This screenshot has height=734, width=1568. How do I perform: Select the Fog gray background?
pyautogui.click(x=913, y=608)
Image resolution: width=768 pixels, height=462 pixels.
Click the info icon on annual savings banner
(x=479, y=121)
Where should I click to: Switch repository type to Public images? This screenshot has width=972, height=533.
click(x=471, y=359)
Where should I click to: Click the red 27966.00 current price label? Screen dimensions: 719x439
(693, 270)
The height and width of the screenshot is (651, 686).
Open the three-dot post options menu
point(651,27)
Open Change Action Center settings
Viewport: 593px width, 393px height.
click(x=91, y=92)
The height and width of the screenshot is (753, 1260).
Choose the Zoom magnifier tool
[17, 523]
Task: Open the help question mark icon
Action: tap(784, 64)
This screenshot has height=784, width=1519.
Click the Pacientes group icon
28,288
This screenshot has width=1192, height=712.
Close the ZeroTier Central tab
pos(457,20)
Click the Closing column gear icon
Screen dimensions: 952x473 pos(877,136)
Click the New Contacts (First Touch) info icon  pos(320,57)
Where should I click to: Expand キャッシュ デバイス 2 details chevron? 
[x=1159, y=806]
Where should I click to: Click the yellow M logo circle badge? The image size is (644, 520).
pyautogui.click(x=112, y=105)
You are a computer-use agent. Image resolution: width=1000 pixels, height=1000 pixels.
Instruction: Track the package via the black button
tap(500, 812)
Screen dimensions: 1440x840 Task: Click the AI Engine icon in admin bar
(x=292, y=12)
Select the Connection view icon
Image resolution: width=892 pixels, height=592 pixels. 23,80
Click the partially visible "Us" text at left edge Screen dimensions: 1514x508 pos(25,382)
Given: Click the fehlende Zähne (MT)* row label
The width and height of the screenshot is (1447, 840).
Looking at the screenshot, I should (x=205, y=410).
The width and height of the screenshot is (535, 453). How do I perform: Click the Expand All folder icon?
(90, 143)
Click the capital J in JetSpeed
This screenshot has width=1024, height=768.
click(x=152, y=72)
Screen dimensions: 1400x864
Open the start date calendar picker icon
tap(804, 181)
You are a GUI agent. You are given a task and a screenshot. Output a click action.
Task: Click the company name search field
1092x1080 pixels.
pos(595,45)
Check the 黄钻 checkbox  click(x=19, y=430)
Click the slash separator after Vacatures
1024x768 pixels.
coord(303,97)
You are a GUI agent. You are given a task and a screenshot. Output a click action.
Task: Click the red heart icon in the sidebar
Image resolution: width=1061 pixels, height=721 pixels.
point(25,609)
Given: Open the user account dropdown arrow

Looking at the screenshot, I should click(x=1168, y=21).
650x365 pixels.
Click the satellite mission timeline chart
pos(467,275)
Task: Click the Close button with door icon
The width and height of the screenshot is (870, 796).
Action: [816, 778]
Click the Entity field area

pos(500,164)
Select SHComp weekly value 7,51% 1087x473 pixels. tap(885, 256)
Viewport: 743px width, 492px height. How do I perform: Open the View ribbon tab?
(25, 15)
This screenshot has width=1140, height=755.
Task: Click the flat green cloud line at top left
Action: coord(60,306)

☆ ☆ ☆ ☆ ☆

Work required: Transcribe all the data word for word, as it appears above.

Worked solution:
This screenshot has height=734, width=1568. How do I perform: Select the Fog gray background?
pyautogui.click(x=913, y=608)
Image resolution: width=768 pixels, height=462 pixels.
Click the info icon on annual savings banner
(x=479, y=121)
Where should I click to: Switch repository type to Public images? This screenshot has width=972, height=533.
click(x=471, y=359)
Where should I click to: Click the red 27966.00 current price label? Screen dimensions: 719x439
(693, 270)
The height and width of the screenshot is (651, 686).
Open the three-dot post options menu
point(651,27)
Open Change Action Center settings
Viewport: 593px width, 393px height.
click(x=91, y=92)
The height and width of the screenshot is (753, 1260).
Choose the Zoom magnifier tool
[17, 523]
Task: Open the help question mark icon
Action: tap(784, 64)
This screenshot has height=784, width=1519.
Click the Pacientes group icon
28,288
This screenshot has width=1192, height=712.
Close the ZeroTier Central tab
pos(457,20)
Click the Closing column gear icon
Screen dimensions: 952x473 pos(877,136)
Click the New Contacts (First Touch) info icon  pos(320,57)
Where should I click to: Expand キャッシュ デバイス 2 details chevron? 
[x=1159, y=806]
Where should I click to: Click the yellow M logo circle badge? The image size is (644, 520).
pyautogui.click(x=112, y=105)
You are a computer-use agent. Image resolution: width=1000 pixels, height=1000 pixels.
Instruction: Track the package via the black button
tap(500, 812)
Screen dimensions: 1440x840 Task: Click the AI Engine icon in admin bar
(x=292, y=12)
Select the Connection view icon
Image resolution: width=892 pixels, height=592 pixels. 23,80
Click the partially visible "Us" text at left edge Screen dimensions: 1514x508 pos(25,382)
Given: Click the fehlende Zähne (MT)* row label
The width and height of the screenshot is (1447, 840).
Looking at the screenshot, I should (x=205, y=410).
The width and height of the screenshot is (535, 453). How do I perform: Click the Expand All folder icon?
(90, 143)
Click the capital J in JetSpeed
This screenshot has width=1024, height=768.
click(x=152, y=72)
Screen dimensions: 1400x864
Open the start date calendar picker icon
tap(804, 181)
You are a GUI agent. You are given a task and a screenshot. Output a click action.
Task: Click the company name search field
1092x1080 pixels.
pos(595,45)
Check the 黄钻 checkbox  click(x=19, y=430)
Click the slash separator after Vacatures
1024x768 pixels.
coord(303,97)
You are a GUI agent. You are given a task and a screenshot. Output a click action.
Task: Click the red heart icon in the sidebar
Image resolution: width=1061 pixels, height=721 pixels.
point(25,609)
Given: Open the user account dropdown arrow

Looking at the screenshot, I should click(x=1168, y=21).
650x365 pixels.
Click the satellite mission timeline chart
pos(467,275)
Task: Click the Close button with door icon
The width and height of the screenshot is (870, 796).
Action: [816, 778]
Click the Entity field area

pos(500,164)
Select SHComp weekly value 7,51% 1087x473 pixels. tap(885, 256)
Viewport: 743px width, 492px height. How do I perform: Open the View ribbon tab?
(25, 15)
This screenshot has width=1140, height=755.
Task: Click the flat green cloud line at top left
Action: coord(60,306)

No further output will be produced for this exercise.